* Exercise
Swap "Image resolution" for "Screen resolution" in everything from the line containing "At what coordinates" down to the line containing "(x=375, y=98)", and return only those lines with nothing else changed.

[Entries from a dataset]
================
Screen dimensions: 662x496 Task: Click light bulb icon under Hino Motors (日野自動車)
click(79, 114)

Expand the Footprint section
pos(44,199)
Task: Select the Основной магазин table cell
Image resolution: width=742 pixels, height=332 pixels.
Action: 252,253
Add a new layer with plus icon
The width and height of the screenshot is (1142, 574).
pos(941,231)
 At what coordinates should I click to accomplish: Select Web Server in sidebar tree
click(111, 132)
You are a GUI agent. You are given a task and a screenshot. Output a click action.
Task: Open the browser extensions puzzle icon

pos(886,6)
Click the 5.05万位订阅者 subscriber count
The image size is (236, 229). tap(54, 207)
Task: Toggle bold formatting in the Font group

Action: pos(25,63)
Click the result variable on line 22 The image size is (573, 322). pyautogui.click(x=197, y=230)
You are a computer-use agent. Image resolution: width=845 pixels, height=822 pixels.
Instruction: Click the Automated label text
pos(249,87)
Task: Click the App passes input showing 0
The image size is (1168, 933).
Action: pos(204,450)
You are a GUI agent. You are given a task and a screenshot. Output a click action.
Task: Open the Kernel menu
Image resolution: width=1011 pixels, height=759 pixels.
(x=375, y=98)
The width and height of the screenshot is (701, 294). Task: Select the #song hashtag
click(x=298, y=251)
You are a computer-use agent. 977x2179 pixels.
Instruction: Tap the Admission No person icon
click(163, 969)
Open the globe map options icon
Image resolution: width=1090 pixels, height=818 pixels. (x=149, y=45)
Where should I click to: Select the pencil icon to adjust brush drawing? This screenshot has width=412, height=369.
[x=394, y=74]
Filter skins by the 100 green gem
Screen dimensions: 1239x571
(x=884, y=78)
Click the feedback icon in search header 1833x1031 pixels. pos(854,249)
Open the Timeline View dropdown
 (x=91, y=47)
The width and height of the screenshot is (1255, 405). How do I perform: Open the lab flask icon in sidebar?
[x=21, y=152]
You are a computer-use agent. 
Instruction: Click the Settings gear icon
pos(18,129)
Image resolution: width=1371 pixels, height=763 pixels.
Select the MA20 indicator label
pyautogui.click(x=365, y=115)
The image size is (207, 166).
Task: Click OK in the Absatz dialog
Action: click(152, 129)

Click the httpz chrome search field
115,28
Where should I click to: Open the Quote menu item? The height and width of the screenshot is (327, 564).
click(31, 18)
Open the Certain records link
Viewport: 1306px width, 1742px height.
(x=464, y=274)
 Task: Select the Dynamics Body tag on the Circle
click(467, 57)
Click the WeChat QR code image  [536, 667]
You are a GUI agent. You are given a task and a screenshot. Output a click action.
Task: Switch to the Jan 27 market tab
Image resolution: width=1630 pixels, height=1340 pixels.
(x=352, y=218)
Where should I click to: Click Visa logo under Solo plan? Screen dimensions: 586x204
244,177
================
* Response
 At what coordinates should I click to accomplish: Select Web Server in sidebar tree
click(111, 132)
You are a GUI agent. You are given a task and a screenshot. Output a click action.
Task: Open the browser extensions puzzle icon

pos(886,6)
Click the 5.05万位订阅者 subscriber count
The image size is (236, 229). tap(54, 207)
Task: Toggle bold formatting in the Font group

Action: pos(25,63)
Click the result variable on line 22 The image size is (573, 322). pyautogui.click(x=197, y=230)
You are a computer-use agent. Screen resolution: width=845 pixels, height=822 pixels.
Instruction: Click the Automated label text
pos(249,87)
Task: Click the App passes input showing 0
The image size is (1168, 933).
Action: pos(204,450)
You are a GUI agent. You are given a task and a screenshot. Output a click action.
Task: Open the Kernel menu
Screen resolution: width=1011 pixels, height=759 pixels.
(x=375, y=98)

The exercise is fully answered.